(Rows showing where targets appear)
%%

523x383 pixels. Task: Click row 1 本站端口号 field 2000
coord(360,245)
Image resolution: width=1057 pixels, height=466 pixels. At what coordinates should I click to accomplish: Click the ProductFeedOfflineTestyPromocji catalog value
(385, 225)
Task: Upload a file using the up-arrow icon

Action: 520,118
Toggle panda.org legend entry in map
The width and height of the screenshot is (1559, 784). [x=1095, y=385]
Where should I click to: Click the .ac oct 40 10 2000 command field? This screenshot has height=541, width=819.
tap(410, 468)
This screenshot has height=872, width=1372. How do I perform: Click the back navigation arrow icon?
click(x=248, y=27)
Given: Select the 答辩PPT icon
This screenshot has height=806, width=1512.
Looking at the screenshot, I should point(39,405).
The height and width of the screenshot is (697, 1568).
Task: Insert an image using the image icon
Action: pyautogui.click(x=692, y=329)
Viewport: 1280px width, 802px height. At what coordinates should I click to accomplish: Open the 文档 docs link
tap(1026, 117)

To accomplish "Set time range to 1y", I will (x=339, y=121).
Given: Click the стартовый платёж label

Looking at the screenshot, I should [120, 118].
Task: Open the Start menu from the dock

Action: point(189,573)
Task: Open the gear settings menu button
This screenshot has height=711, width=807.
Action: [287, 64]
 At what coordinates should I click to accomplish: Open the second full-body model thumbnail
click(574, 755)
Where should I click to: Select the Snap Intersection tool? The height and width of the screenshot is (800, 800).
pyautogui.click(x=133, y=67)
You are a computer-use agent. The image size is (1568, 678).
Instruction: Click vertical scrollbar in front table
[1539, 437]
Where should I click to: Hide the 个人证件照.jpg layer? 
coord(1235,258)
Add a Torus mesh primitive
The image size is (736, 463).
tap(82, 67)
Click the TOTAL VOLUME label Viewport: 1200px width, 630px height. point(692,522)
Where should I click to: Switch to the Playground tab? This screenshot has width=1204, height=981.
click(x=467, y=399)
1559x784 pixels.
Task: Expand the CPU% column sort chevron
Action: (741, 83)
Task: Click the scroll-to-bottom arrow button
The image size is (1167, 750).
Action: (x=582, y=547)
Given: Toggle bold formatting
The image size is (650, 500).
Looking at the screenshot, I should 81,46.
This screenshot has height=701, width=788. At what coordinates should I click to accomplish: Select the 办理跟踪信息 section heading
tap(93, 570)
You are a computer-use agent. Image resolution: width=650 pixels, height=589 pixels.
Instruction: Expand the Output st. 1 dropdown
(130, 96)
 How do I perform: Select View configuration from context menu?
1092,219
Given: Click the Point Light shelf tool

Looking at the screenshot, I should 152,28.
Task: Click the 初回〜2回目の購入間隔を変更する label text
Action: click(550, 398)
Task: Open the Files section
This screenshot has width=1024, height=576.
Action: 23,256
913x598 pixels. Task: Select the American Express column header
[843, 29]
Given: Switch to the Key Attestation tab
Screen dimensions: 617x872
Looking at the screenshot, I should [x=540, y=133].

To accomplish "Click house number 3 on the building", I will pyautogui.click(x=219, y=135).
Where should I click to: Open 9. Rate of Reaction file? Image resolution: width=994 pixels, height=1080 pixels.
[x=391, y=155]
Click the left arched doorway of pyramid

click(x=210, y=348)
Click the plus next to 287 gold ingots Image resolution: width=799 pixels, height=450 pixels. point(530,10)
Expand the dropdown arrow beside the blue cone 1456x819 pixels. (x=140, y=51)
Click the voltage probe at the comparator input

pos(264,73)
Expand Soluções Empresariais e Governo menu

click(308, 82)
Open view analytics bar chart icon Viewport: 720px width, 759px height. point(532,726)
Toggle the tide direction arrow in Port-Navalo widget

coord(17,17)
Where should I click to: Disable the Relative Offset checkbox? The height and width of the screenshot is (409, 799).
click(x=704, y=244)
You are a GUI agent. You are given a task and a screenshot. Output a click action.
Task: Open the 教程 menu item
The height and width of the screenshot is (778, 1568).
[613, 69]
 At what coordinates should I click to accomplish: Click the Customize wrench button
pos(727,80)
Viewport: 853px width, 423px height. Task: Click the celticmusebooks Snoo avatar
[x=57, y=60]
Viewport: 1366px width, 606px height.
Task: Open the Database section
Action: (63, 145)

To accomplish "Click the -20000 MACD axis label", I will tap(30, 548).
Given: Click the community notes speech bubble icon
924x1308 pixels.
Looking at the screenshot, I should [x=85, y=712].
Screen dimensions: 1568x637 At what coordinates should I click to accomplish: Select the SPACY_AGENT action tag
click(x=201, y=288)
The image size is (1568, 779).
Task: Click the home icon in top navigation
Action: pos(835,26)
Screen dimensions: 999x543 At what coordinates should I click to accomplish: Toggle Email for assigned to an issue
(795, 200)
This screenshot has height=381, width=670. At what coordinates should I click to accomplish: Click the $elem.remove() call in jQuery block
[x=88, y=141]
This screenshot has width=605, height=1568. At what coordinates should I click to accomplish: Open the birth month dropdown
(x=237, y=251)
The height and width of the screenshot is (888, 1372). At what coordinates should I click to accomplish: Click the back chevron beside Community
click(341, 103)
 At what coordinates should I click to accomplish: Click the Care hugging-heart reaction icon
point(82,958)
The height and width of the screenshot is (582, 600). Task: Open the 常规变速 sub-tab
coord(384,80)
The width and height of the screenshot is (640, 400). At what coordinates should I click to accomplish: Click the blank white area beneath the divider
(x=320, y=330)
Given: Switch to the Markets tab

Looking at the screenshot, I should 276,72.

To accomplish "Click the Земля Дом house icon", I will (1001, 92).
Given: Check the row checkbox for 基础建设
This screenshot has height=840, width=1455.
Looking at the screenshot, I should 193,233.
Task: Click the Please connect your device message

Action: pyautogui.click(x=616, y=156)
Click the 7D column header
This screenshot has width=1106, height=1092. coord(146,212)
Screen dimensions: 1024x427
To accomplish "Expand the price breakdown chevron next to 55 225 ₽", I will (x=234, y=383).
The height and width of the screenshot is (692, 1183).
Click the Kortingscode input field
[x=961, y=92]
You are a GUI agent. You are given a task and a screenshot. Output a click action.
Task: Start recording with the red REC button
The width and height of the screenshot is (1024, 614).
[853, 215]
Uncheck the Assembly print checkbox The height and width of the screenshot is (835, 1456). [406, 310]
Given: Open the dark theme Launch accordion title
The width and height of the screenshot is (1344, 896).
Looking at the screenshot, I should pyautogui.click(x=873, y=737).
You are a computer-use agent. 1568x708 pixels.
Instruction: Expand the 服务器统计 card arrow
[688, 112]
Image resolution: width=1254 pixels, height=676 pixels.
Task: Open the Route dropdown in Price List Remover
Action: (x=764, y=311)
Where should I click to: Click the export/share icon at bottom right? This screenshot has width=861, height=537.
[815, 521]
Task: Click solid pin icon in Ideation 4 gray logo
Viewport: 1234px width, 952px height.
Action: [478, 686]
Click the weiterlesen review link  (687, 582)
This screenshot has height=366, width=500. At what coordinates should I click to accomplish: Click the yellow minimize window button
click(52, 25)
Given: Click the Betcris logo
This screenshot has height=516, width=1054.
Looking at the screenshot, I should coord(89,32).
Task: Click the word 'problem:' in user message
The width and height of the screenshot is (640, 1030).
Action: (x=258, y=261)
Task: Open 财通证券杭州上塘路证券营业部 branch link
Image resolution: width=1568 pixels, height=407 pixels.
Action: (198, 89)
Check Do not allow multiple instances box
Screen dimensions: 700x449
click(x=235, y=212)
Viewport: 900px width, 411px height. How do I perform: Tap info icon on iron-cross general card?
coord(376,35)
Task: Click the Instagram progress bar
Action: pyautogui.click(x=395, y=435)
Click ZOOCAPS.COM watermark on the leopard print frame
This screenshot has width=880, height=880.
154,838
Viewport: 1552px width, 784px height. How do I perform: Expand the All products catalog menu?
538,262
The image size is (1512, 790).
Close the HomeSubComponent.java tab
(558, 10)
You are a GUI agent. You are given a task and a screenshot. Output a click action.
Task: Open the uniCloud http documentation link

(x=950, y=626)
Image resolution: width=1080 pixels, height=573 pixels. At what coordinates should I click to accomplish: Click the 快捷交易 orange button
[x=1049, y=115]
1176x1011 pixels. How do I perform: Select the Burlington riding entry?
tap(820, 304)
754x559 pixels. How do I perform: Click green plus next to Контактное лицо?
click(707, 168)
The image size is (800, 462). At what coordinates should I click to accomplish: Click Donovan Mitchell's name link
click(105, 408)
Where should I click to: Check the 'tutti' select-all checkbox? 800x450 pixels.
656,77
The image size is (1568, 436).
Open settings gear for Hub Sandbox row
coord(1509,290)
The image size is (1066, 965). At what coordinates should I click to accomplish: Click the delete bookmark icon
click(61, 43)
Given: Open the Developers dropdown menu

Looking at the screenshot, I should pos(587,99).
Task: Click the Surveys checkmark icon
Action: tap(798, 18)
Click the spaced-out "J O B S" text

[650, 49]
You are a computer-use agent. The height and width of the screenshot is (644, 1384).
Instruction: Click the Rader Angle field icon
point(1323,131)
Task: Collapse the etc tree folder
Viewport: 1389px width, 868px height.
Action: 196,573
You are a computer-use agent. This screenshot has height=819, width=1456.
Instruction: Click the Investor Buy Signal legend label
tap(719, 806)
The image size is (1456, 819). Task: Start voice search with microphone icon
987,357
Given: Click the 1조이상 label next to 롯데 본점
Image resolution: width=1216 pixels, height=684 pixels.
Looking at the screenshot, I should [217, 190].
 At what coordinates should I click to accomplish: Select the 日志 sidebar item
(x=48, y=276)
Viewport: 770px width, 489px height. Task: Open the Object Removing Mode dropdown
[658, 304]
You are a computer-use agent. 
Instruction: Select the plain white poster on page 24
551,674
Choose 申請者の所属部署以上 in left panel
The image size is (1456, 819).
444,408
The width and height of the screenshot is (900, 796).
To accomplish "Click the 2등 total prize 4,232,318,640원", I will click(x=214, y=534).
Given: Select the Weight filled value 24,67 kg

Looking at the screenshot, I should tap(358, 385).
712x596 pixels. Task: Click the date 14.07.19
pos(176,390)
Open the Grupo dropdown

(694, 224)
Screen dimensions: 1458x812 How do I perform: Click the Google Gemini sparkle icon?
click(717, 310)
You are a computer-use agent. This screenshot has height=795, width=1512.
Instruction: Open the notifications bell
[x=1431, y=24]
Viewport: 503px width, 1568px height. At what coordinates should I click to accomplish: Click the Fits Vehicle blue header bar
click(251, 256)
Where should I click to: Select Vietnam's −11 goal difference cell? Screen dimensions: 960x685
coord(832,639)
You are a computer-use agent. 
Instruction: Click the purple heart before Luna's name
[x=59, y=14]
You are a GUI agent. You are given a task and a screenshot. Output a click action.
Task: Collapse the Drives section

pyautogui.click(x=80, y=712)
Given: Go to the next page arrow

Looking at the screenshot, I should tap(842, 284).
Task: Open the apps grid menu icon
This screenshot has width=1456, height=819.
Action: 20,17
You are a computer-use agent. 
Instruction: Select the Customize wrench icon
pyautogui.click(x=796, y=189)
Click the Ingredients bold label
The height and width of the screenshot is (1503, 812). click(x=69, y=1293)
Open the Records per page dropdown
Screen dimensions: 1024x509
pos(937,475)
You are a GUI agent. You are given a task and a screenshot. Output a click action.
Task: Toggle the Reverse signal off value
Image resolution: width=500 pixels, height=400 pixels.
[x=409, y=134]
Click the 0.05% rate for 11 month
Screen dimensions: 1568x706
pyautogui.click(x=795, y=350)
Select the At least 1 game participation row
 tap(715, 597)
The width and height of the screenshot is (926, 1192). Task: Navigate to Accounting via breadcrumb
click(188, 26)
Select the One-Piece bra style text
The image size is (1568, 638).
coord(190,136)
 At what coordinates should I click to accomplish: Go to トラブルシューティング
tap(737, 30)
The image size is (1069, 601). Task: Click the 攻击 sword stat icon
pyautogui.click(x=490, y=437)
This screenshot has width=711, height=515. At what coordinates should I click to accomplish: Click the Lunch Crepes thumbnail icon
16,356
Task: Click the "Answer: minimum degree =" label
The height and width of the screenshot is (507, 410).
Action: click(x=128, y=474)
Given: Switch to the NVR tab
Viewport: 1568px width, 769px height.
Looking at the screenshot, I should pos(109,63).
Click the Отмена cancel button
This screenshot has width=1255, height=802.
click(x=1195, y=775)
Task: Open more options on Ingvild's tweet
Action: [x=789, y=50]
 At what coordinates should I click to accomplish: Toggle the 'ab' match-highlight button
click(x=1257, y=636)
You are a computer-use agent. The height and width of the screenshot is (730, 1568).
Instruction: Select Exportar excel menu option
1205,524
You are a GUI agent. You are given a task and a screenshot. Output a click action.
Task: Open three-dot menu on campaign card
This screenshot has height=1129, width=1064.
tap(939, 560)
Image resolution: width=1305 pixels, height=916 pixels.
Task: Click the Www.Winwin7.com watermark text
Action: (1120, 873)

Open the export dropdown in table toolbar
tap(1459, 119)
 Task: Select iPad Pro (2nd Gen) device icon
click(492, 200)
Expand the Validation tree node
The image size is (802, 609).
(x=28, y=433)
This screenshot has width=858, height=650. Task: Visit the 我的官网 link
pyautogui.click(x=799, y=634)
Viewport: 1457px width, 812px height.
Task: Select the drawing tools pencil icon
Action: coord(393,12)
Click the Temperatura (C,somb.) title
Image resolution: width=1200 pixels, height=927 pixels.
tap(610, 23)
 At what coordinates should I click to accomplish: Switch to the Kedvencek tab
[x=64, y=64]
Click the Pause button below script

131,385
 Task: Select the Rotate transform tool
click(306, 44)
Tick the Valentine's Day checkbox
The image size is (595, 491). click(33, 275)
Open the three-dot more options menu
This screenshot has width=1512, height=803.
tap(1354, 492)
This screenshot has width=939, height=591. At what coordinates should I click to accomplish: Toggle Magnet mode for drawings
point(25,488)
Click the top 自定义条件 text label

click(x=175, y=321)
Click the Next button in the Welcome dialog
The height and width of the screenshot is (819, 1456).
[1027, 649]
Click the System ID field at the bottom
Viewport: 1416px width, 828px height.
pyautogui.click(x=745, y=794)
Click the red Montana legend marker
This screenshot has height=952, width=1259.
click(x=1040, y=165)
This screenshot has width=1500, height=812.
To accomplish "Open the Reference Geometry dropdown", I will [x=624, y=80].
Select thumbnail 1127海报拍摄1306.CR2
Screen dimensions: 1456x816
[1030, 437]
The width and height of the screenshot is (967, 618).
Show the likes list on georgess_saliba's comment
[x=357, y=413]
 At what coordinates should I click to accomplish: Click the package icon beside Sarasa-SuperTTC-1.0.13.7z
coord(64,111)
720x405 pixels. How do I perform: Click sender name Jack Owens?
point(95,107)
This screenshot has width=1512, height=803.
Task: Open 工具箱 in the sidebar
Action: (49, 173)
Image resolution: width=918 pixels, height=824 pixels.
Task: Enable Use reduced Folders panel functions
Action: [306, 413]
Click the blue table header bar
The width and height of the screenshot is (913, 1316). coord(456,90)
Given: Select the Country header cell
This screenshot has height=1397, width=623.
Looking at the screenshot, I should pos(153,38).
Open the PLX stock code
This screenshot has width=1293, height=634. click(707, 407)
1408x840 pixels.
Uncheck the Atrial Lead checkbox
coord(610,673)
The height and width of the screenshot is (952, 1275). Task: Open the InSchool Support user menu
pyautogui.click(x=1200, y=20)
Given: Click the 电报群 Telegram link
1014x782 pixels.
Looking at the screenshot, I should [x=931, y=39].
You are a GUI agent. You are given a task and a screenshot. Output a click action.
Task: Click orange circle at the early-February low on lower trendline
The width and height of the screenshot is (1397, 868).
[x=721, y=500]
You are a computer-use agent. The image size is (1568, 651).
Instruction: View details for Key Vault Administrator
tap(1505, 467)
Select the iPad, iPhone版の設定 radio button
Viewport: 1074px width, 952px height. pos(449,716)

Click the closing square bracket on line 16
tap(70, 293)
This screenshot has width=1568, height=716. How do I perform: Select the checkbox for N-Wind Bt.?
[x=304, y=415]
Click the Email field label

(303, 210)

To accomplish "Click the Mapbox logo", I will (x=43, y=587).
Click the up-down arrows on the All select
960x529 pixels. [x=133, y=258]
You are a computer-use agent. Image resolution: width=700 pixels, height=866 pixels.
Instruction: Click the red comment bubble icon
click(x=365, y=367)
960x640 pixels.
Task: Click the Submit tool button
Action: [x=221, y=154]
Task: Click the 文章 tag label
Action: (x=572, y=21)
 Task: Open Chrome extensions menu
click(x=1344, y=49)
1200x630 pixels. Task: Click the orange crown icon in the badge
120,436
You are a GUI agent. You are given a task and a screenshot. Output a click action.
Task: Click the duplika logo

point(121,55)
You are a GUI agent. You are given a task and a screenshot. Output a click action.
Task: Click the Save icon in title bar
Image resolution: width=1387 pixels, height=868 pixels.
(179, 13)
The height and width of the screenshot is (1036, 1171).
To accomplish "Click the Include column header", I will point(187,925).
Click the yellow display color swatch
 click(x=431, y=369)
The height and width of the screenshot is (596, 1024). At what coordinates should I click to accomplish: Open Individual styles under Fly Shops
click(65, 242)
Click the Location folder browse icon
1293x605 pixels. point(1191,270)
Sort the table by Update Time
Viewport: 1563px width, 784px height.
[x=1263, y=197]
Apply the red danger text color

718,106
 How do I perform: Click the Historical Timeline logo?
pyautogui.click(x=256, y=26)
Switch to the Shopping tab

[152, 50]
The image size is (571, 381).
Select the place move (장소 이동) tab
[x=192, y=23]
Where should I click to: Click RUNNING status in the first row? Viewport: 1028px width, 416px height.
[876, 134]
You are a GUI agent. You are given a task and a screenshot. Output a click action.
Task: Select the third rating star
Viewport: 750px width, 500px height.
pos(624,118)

%%

Request: Write out the lines from the start through the line containing "The width and height of the screenshot is (1559, 784).", renaming "legend entry" to "legend item" and keeping everything else the same. Give only those lines.

Answer to the task:
523x383 pixels. Task: Click row 1 本站端口号 field 2000
coord(360,245)
Image resolution: width=1057 pixels, height=466 pixels. At what coordinates should I click to accomplish: Click the ProductFeedOfflineTestyPromocji catalog value
(385, 225)
Task: Upload a file using the up-arrow icon

Action: 520,118
Toggle panda.org legend item in map
The width and height of the screenshot is (1559, 784). [x=1095, y=385]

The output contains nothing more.